Claude Opus 4.5 vs. Google Gemini 3: Design & build an app

The video compares Claude Opus 4.5 and Google Gemini 3 by having both AI models design and build the same invoicing app, highlighting their strengths and weaknesses in planning, front-end design, and backend implementation. It concludes that while neither model is definitively superior, success depends more on the user’s ability to guide and leverage these tools effectively through strong product instincts and iterative development.
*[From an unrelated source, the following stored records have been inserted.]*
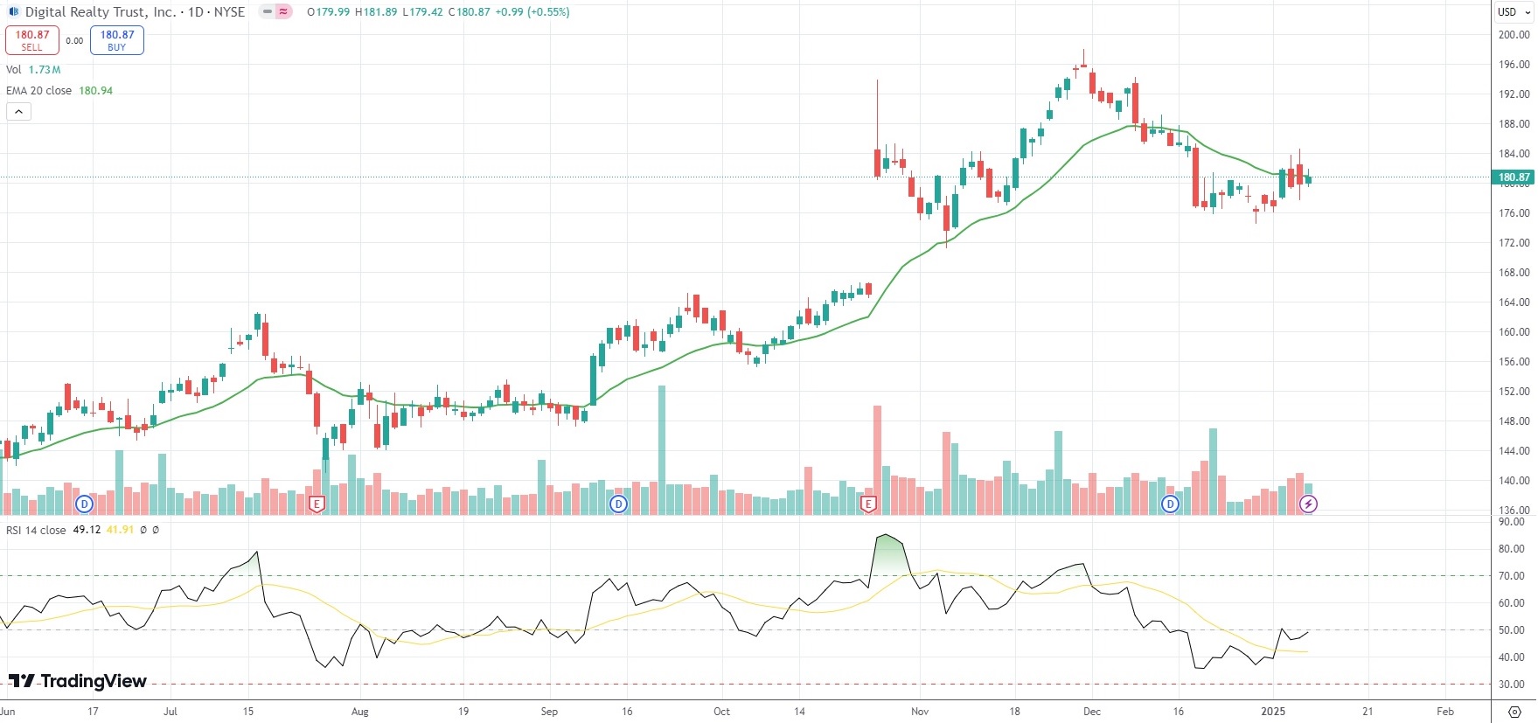This screenshot has width=1538, height=723.
Task: Click the green 180.87 price label on axis
Action: 1514,177
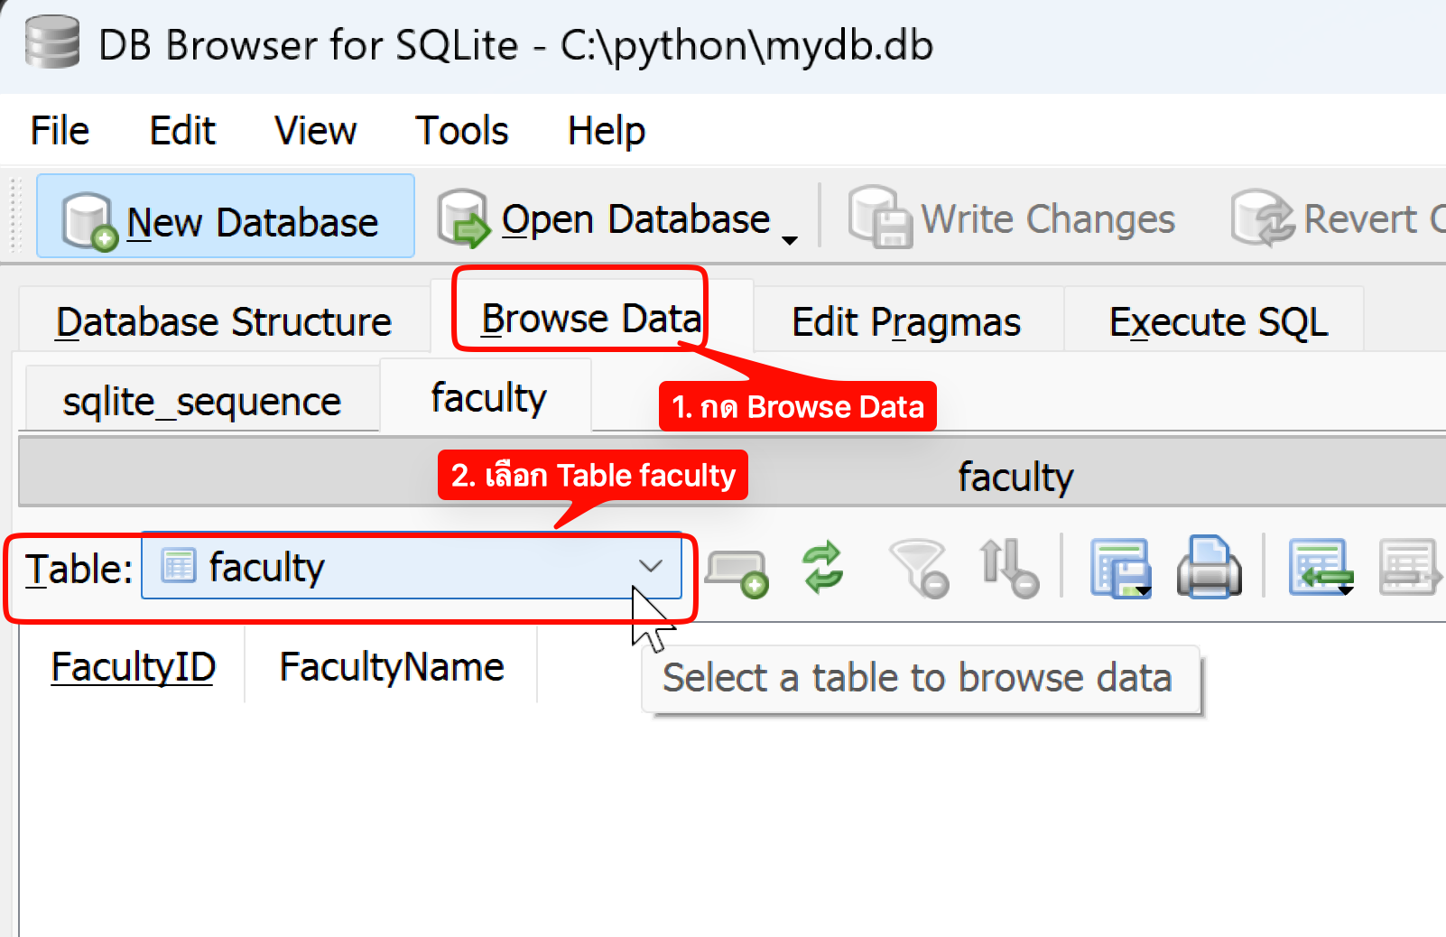Screen dimensions: 1446x937
Task: Switch to the Database Structure tab
Action: pos(224,322)
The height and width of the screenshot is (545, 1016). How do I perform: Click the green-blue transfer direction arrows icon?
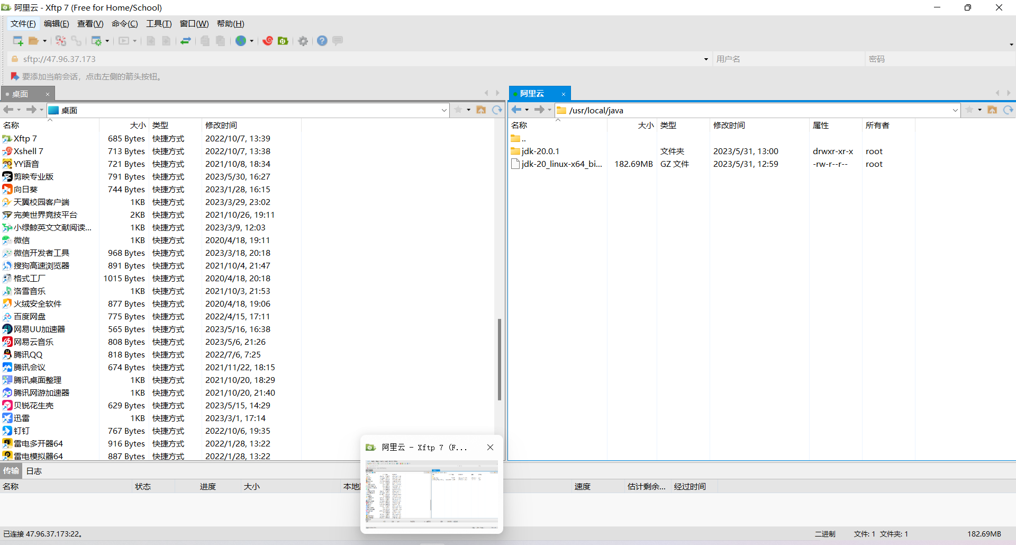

In this video, the creator compares two recently released Frontier AI models, Claude Opus 4.5 and Google Gemini 3, by putting them through a practical test: designing and building the same invoicing app using both models. The creator emphasizes that a single test cannot provide a definitive verdict on any model, as different models may excel at different phases of product development and individual workflows vary. The focus here is on planning, designing, and rapidly building a new product from scratch, which aligns with the creator’s personal priorities.

The process begins with setting up two separate codebases using Ruby on Rails, Inertia, React, Tailwind CSS, and shad CN components. Both projects include a product overview and two main prompts: one for front-end design and another for backend implementation. The creator uses a specialized “front-end design” skill developed by Anthropic to enhance Claude Opus 4.5’s design capabilities and applies the same skill to Gemini 3 to ensure a fair comparison. Both models are tested on their ability to ask clarifying questions during the planning phase, which is crucial for successful project outcomes.

Claude Opus 4.5 demonstrates strong planning skills by asking relevant clarifying questions and producing a detailed implementation plan. Its front-end design is visually appealing, mobile responsive, and mostly functional, though it misses dark mode in this run and has minor UI nitpicks. Gemini 3 also asks thoughtful planning questions and produces a consistent, simpler design that is mobile responsive but has some spacing and layout issues. Notably, Gemini 3 initially produces a non-working front-end due to hallucinated components but recovers after debugging, showing transparency about its mistakes.

For the backend implementation, both models are tasked with wiring up full functionality. Claude Opus 4.5 delivers a mostly functional app with working navigation, client and invoice management, and search features, though it has some bugs like not saving invoice line items correctly. Gemini 3’s backend initially has more issues, such as non-functional search and errors when creating clients or invoices, but after debugging, it manages to fix some errors and get basic functionality working. The creator notes that these issues highlight the importance of thorough upfront planning and iterative refinement in spec-driven development.

In conclusion, the creator finds that while neither model is drastically superior in this quick test, both are highly capable and continue to improve, with their differences becoming less significant over time. The real advantage lies in the user’s ability to effectively direct and leverage these AI tools through strong product instincts, architectural decisions, and skillful prompting. The video ends with an encouragement to focus on developing essential skills for builders in this new AI-driven era, rather than fixating solely on which model to use.